How will this help the power sector in terms of hydro electricity supply?
It will help to a greater extent. Nigeria has the potential for 14,000MW of hydro power and we continue to suffer acute shortage of power in this country. We are also going green. We have subscribed to COCK 21 which is aimed at reducing carbon emission. One of the ways to curb carbon emission is to explore the renewable energy option. So, we think there should be a new drive in that direction. In this wise also, we are seeking the involvement of the private sector to come develop dams for hydro power. Even the few we have today, we are preparing them for concession. So, we don’t have specific target on the number of megawatt we want to see by 2030. All we are determined to do is to continue to exploit our hydro potentials. You are aware that Mambilla hydro is coming on stream with about 3000 megawatts. We are beginning to get there. We have existing dams with about 200 megawatts of mini power; 2, 5, 15, 30 potentials in the existing dams which have not been exploited. Some of these dams are due for concession. In fact, every dam being constructed in this ministry should have provision for hydro power to be installed and we will like to concession all of them.

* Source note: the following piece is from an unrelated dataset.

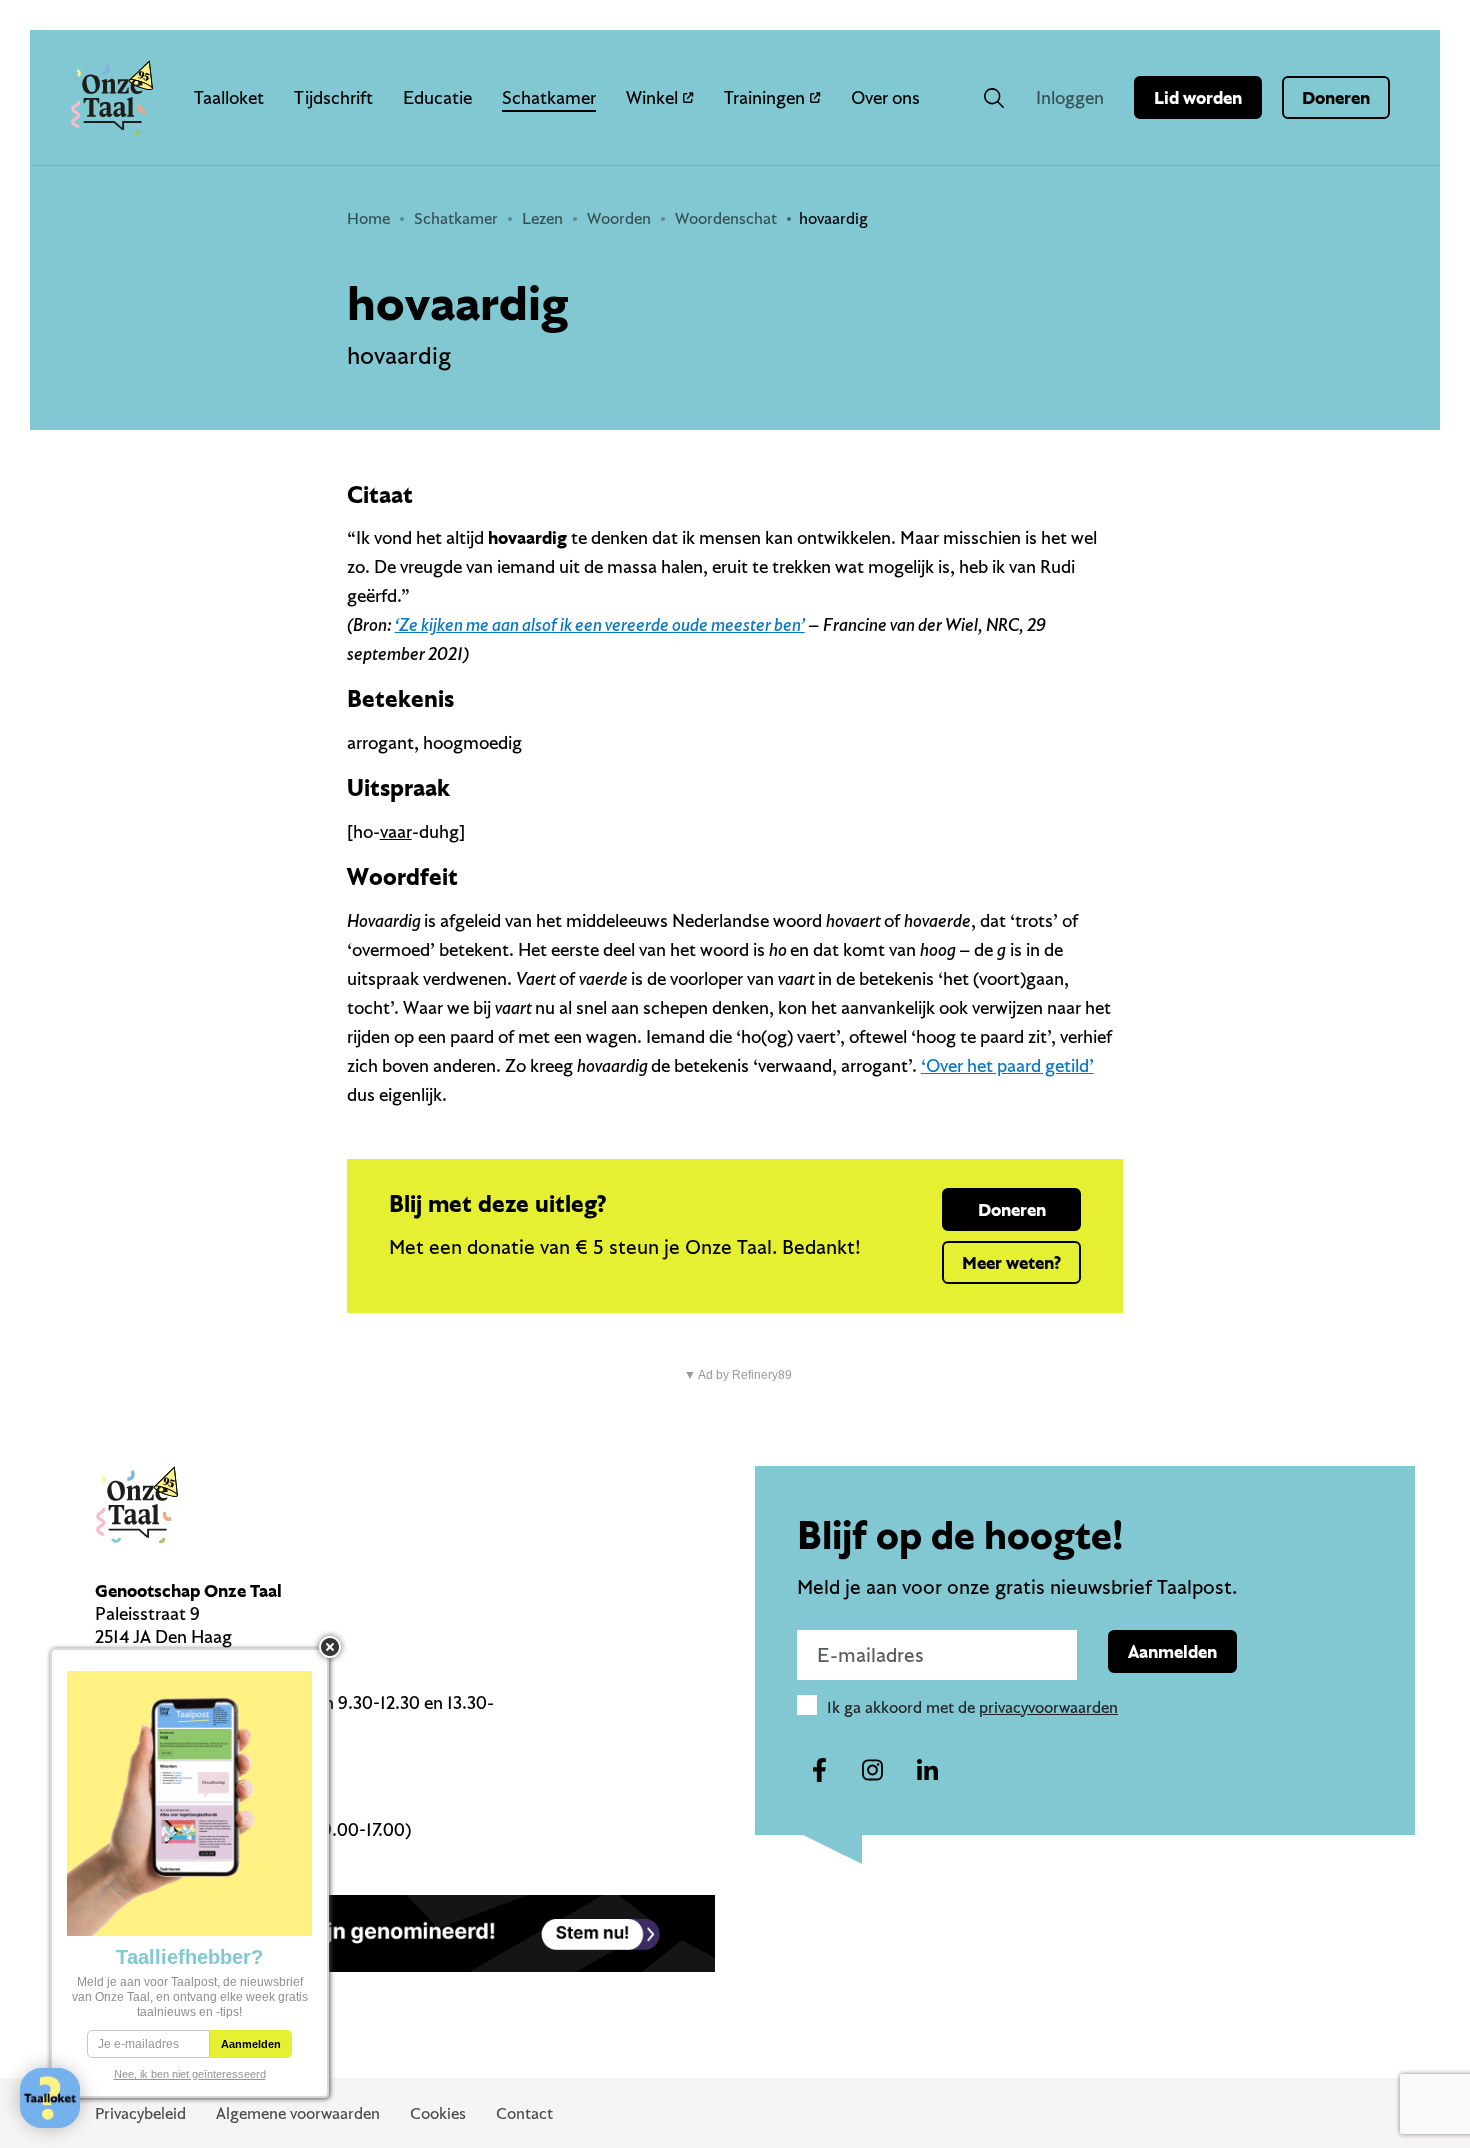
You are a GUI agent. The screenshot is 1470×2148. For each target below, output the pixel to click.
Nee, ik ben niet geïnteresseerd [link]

In the area of water supply and sanitation, like I said before, we failed in the MDG’s. We didn’t meet the target and one of the chief causes of the breach was that funding has been adequate. And we thought over it and came to conclusion that even the combined funding from the federal, state and local governments put together on a consistent basis will never be enough for us to achieve the Sustainable Development Goals (SDG’s). So, we need to involve the private sector and the communities. In this connection, we developed a programme called partnership for expanded water, sanitation and hygiene. We have gone a whole lot of discussion with development partners. In the next two weeks, I am going to present it to the governor’s forum because the programme is a partnership between the federal, state, local governments, as well as the communities, private sector and, also, our international development partners so that we can have one programme for the country on water and sanitation, so that we can mobilize the whole country towards attaining it.

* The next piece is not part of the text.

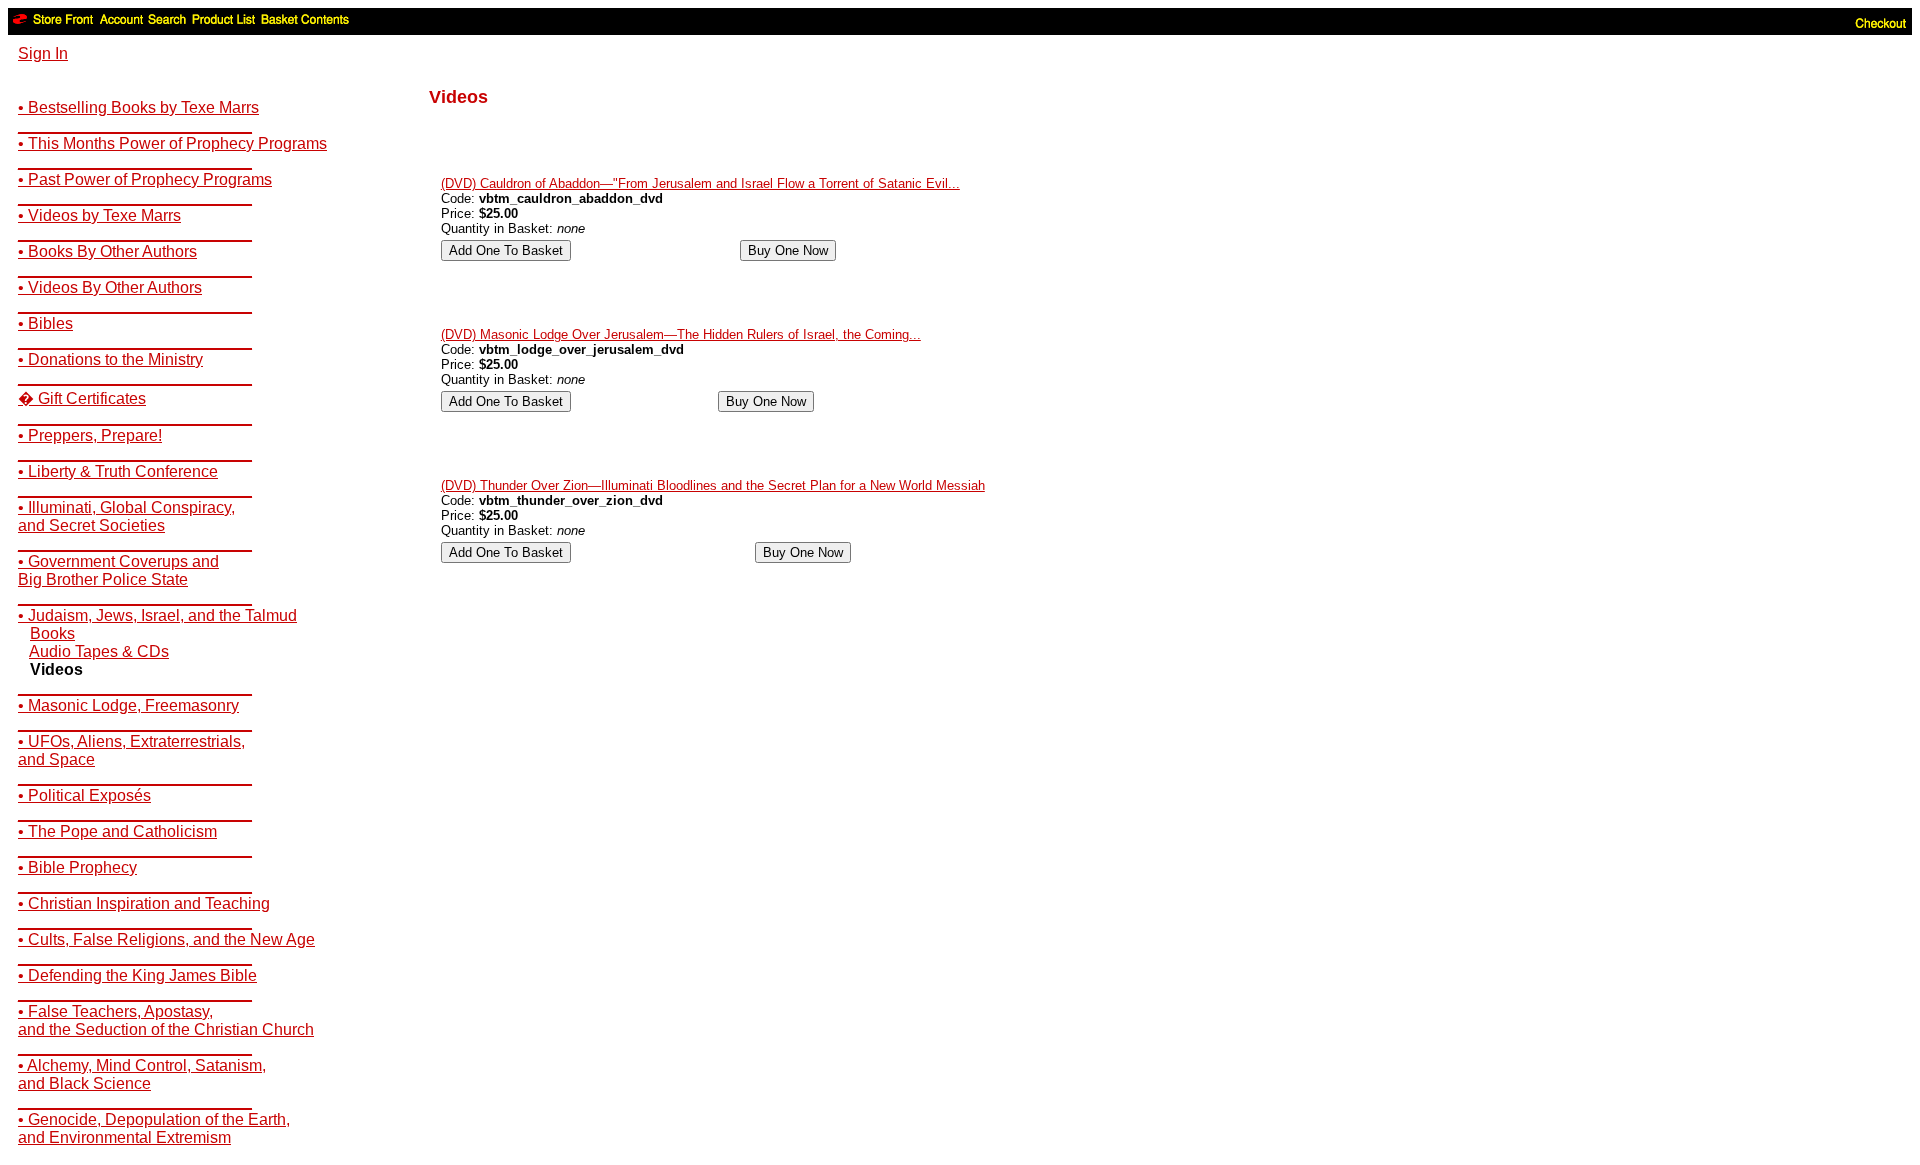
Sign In (43, 53)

The two key things that would come out of that programme are that, one, we are working on some models whereby people will begin to see that there is opportunity to make money in providing water supply; not pure water, but municipal water supply and sanitation facilities. We want to create entrepreneurs out of this, we want to leverage on corporate social responsibility, we want to leverage on foundations, we also want to have a data base so that we all know that we are all working towards a particular goals. If we know how much water we are providing, we can know the gap and see how we can fill it. We want to mobilize this country towards that direction of adequate water supply and sanitation and, in particular, freeing this country from open defecation because Nigeria committed itself to totally eliminating open defecation by 2025. These are the two key issues under the water supply and sanitation sector.
What of trans-boundary issues like the Lake Chad?
We are working through the Lake Chad Basin Commission on the process of salvaging the lake. One of the options, you all know, is the idea of inter Basin transfer from the Congo Basin into Lake Chad to make sure the lake doesn’t dry up. However, that is generational project. It is not a project that can be finished in one, two or three years. It is a project that the study alone can take three years. But we are working on the first stage now. We hope that by next year the second stage will be finished. It is at that point that we will know the best option to take, then will begin to do the detail design and, also, to start looking for funding. That is work in progress.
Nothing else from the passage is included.